What is gouty arthritis?

Gout is a painful form of inflammatory arthritis caused by an accumulation of uric acid crystals in the joints. Crystals form when there are supraphysiologic levels of serum uric acid.

How common is gout?

Gout affects more than 8.3 million people in the United States today; a sharp increase from only 5 million suffers just a few years ago.

What symptoms would my patient suffer?

Gout is characterized by sudden, severe pain in the affected joint. Half of all first-time gout attacks occur in the large joint of the patient’s great toe, but many other joints can be affected as well, particularly the forefoot, ankle, knee and wrist. Tenderness, redness, stiffness and/or swelling of the joint occur.

The first gout attack can seem like an isolated incident, but will recur within a year in at least 20 percent of individuals.

How do I diagnose gout?

Gout is usually classified in four stages: asymptomatic hyperuricemia, acute gout attack, intercritical gout and chronic tophaceous gout.

Asymptomatic Hyperuricemia– Asymptomatic hyperuricemia is considered an early stage of gout where the patient’s uric acid levels are elevated. This elevation may or may not lead to gout, but the risk for developing gout increases as the level of uric acid increases. This stage does not usually require treatment.

Acute Gout Attack – The patient suffers from sudden severe pain and swelling in the affected joint, often awakening the patient from sleep. The pain and swelling will resolve, even without treatment, after three to 10 days, and another attack may not occur for months or even years.

Intercritical Gout – This stage refers to the symptom-free period between gout attacks. Even though the patient is not experiencing acute gout, this period should not be ignored. This is a good point to talk to your patient about medications that may aggravate their condition; dietary and other lifestyle adjustments, including alcohol consumption and weight loss that would help manage gout; and therapeutic options to prevent or treat future attacks.

Chronic Tophaceous Gout – At this point, gout is a chronic form of arthritis in the patient. An ongoing destructive inflammatory process is active, and if it not treated, often leads to deformity of the affected joint. The risk for kidney damage is also increased at this stage.

When should I consider referring my patient to a rheumatologist?

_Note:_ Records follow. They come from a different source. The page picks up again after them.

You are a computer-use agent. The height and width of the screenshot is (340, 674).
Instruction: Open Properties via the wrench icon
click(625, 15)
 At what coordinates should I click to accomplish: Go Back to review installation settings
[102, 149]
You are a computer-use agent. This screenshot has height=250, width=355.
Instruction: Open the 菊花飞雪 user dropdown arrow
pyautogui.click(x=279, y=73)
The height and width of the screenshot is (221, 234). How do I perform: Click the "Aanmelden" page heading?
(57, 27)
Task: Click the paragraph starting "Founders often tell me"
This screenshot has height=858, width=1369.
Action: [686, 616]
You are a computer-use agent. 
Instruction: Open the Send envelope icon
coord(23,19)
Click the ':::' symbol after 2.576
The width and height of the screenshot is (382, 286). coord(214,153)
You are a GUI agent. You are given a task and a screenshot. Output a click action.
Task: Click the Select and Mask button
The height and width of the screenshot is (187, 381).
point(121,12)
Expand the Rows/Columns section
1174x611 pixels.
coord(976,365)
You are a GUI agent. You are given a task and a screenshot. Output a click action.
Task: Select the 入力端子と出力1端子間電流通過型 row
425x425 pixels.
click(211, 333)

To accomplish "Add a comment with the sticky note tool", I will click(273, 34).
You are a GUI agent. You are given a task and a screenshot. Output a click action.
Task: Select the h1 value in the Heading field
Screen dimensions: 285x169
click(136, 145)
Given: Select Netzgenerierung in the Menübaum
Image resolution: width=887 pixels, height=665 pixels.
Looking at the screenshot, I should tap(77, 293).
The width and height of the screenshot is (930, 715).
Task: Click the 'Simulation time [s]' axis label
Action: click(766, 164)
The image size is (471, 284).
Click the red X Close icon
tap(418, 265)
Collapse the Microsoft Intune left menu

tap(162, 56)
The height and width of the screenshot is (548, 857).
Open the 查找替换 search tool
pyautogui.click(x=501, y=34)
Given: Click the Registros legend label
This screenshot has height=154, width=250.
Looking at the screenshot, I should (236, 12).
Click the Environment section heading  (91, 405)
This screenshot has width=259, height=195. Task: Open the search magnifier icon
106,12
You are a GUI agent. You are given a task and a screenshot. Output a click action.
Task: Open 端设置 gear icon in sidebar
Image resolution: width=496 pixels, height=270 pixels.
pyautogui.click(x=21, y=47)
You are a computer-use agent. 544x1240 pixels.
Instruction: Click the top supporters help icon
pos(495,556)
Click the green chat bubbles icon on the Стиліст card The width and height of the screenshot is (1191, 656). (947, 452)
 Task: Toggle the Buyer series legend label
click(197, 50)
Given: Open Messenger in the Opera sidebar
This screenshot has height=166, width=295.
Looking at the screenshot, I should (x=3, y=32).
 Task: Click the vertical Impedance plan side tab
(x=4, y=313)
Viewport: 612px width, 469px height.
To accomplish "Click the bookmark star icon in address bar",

You should refer patients to a rheumatologist when the patient has difficult-to-control gout. Difficult-to-control gout is that which is not prevented by a good trial of urate lowering therapy accompanied by prophylactic anti-inflammatory agents until a serum urate level of 6.0 mg/dL is achieved and the patient is flare free for several months.

How frequently should I perform uric acid level testing?

When initiating urate lowering therapy, uric acid levels should be checked approximately once per month until a serum urate level of 6.0 mg/dL is achieved and sustained. After that, yearly testing is adequate unless the renal status of the patient changes or the patient begins taking urate elevating medications.

What are the key risk factors for gout?

  • Hyperuricemia
  • Metabolic syndrome
  • Binge drinking, particularly beer
  • Family history of gout
  • Persons who have received transplants and are on cyclosporin
  • How can I counsel my patients on lifestyle changes to help manage gout?

    Advise patients to normalize weight, lipids and blood pressure; as well as to avoid high-purine foods and drinks, especially beer; and high-fructose sweetened drinks.